┌──
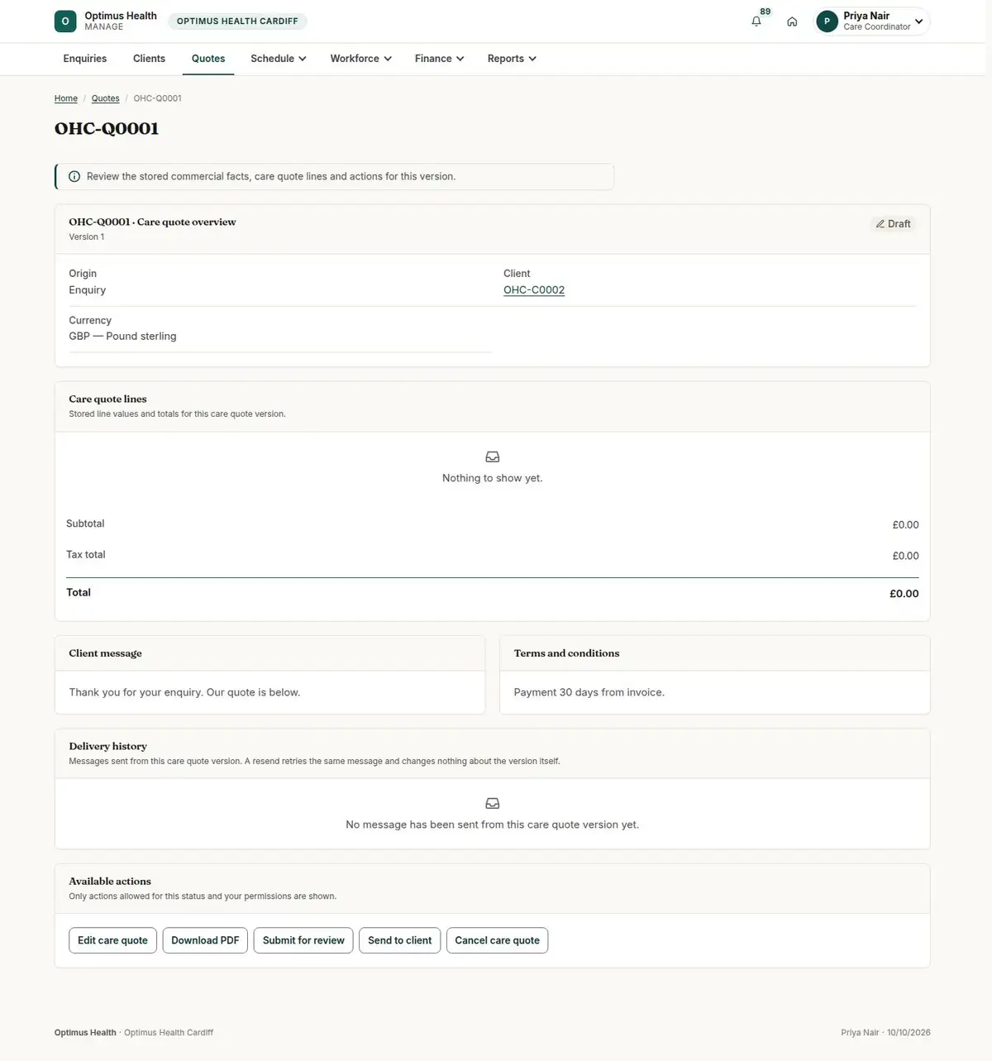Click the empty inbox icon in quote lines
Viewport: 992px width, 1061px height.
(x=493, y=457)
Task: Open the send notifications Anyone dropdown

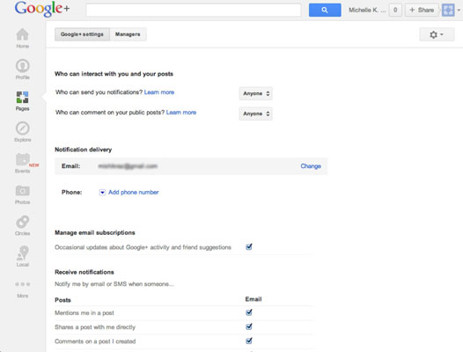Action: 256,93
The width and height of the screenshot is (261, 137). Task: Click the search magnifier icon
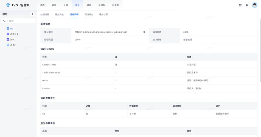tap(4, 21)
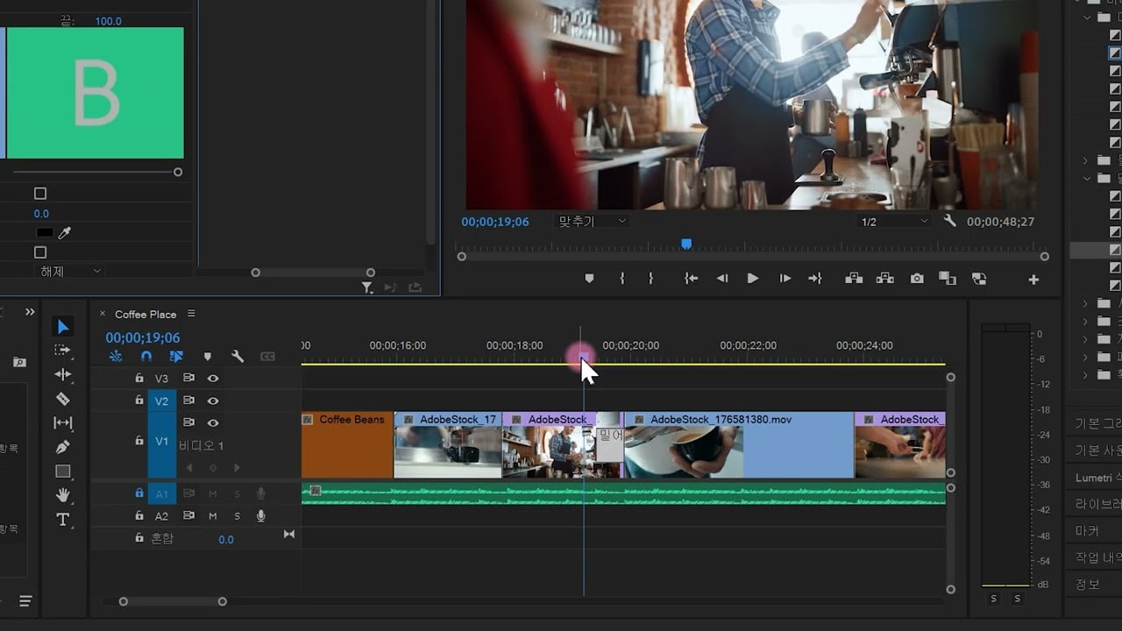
└──
┌──
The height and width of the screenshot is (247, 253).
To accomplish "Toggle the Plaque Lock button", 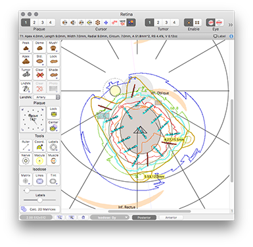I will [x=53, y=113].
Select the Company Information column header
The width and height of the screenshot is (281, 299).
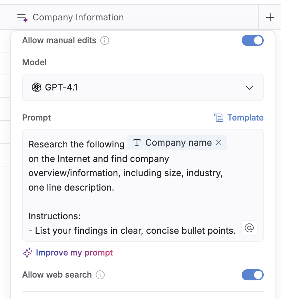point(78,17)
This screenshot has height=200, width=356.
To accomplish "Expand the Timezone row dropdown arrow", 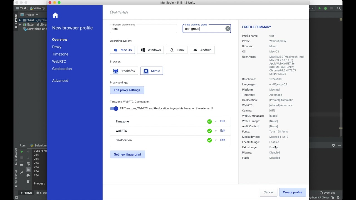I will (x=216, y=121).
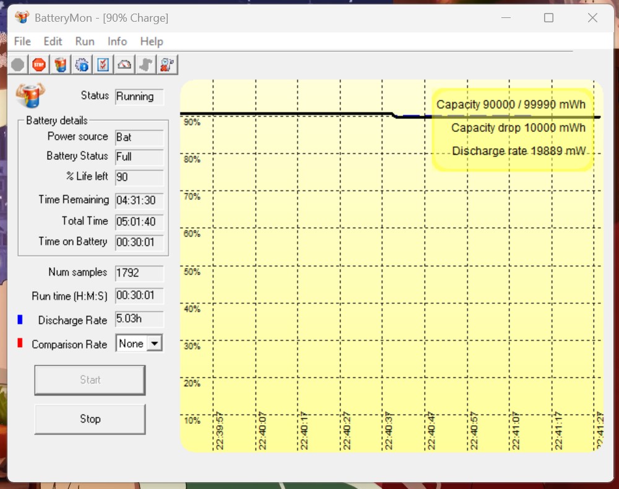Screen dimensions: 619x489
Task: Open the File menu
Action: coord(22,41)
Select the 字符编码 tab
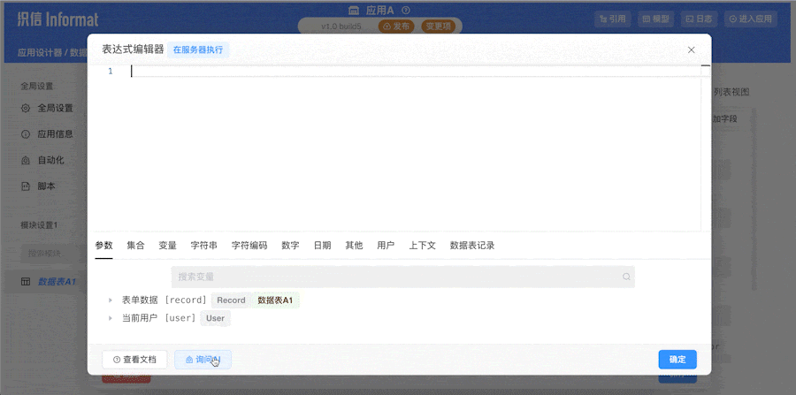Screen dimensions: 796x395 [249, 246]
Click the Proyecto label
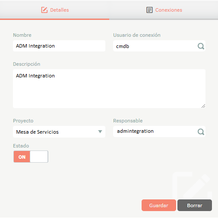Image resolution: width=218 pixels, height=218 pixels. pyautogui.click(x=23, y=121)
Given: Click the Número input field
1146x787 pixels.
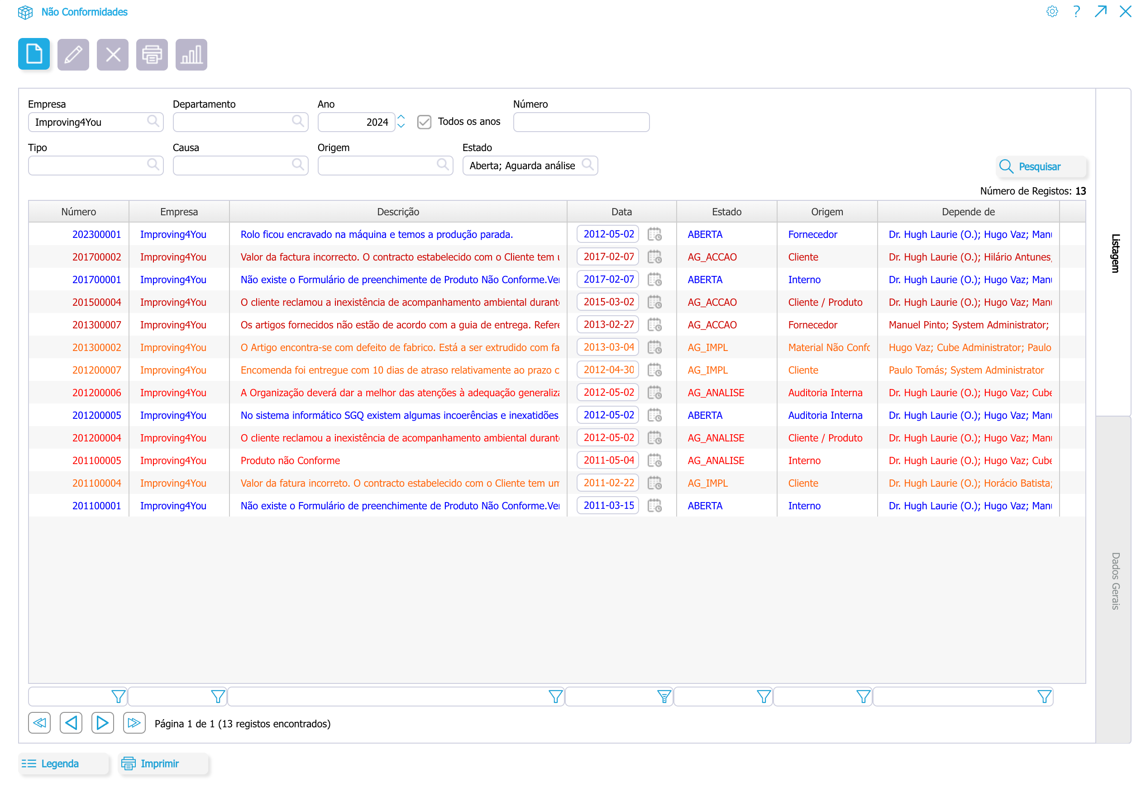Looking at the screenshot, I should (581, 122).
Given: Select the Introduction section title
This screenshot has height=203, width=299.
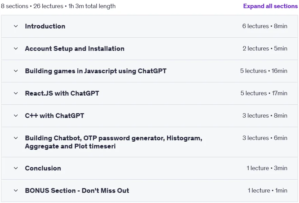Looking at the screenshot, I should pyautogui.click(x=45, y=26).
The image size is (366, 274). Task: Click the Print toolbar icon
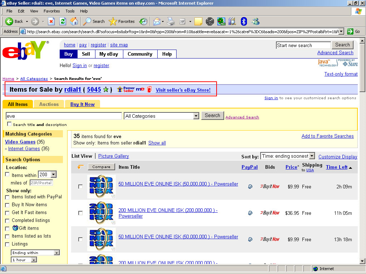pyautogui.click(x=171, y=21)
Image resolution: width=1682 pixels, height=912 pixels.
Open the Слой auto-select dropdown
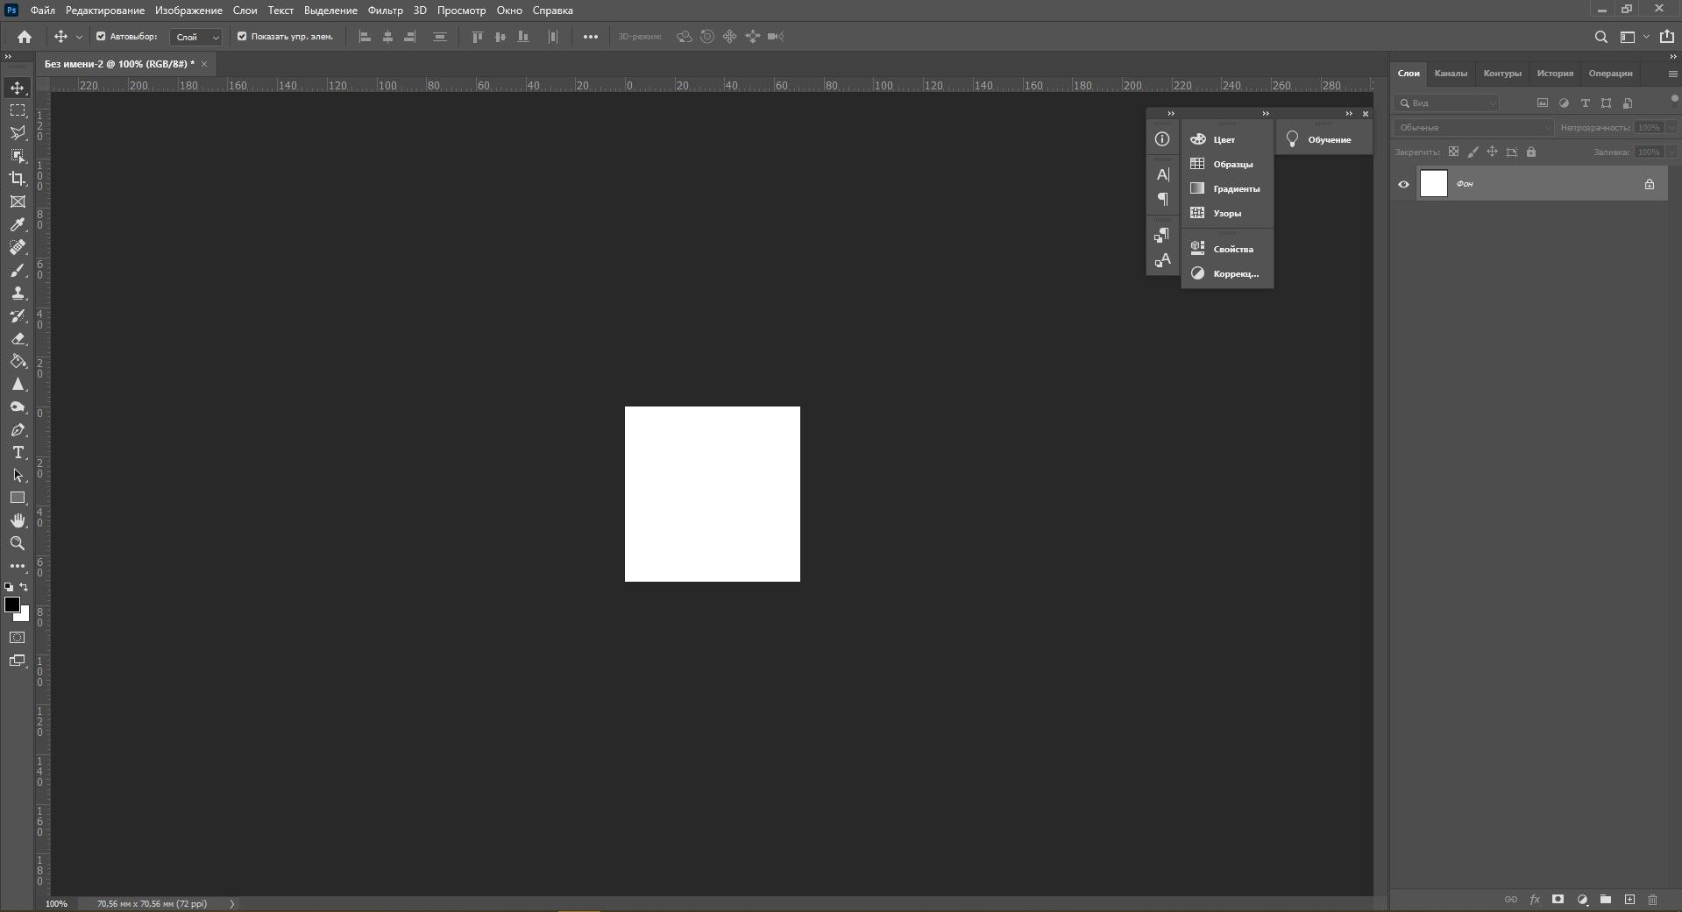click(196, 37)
└──
┌──
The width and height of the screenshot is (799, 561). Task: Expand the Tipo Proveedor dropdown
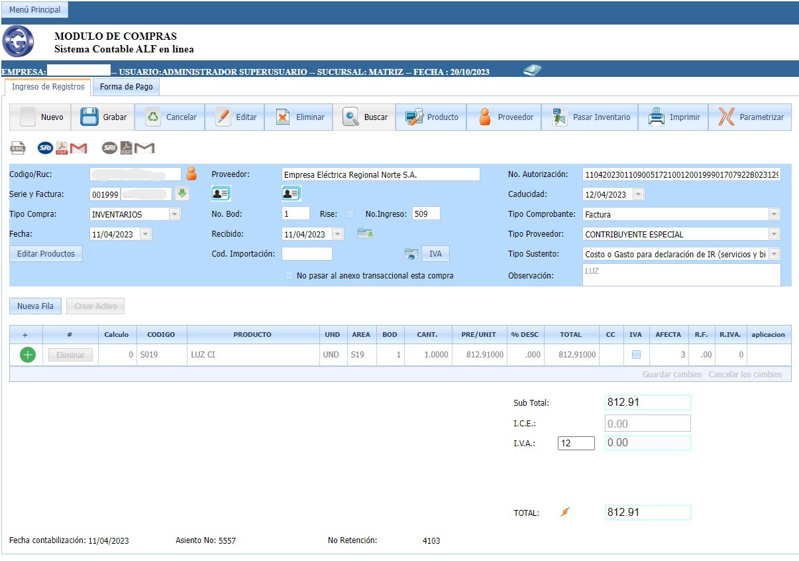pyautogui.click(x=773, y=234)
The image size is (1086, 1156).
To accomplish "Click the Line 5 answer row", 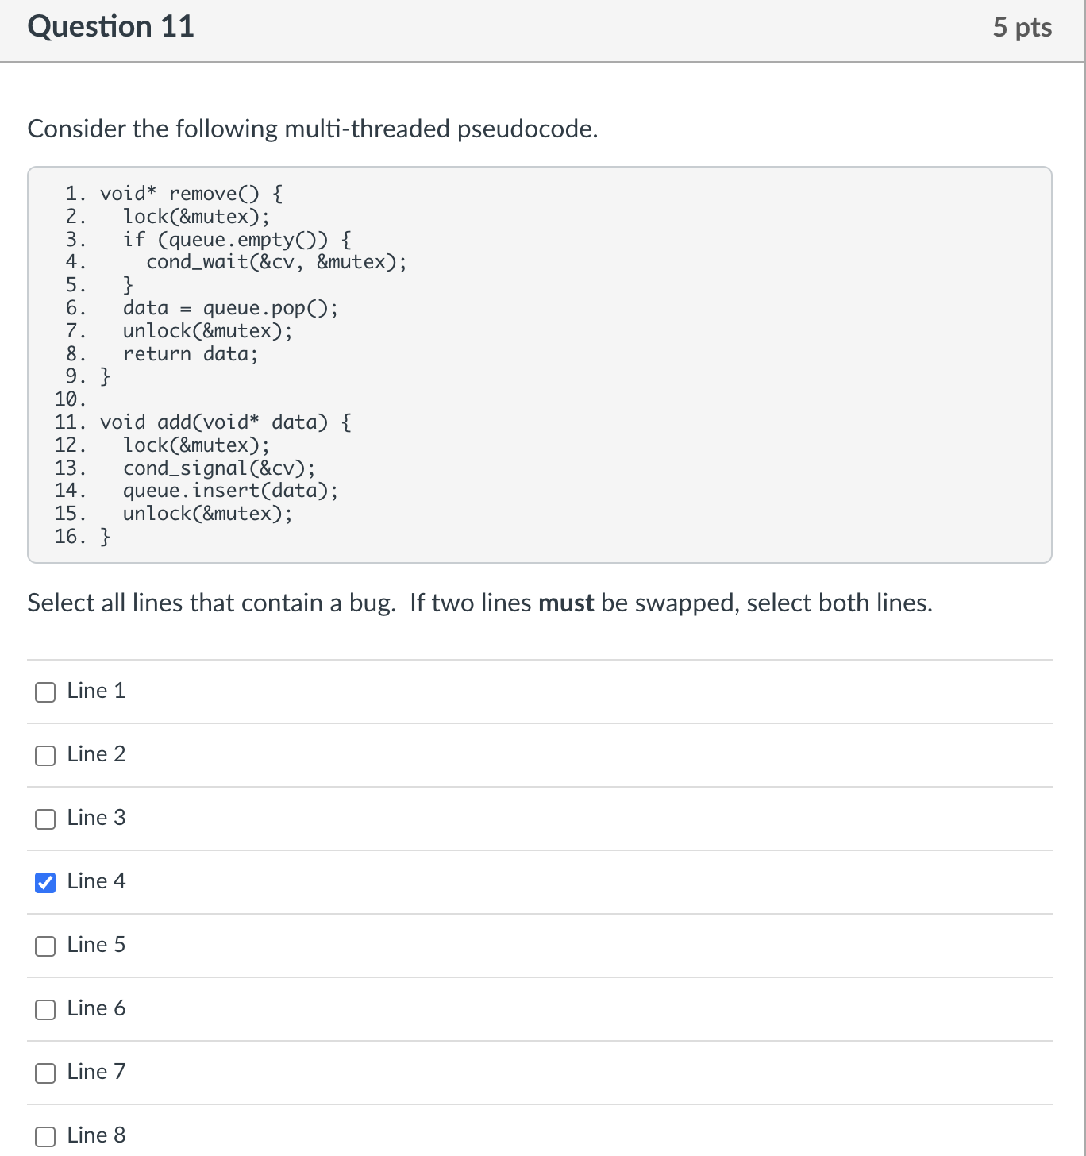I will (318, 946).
└──
> _Goal of the exercise_: Could you give everything from "Image resolution: width=1682" down to "click(196, 37)" in the listing again, with "dropdown" changed to "menu" and everything else the same? Leave the pictures out.

> _Answer to this exercise_:
Image resolution: width=1682 pixels, height=912 pixels.
Open the Слой auto-select menu
click(196, 37)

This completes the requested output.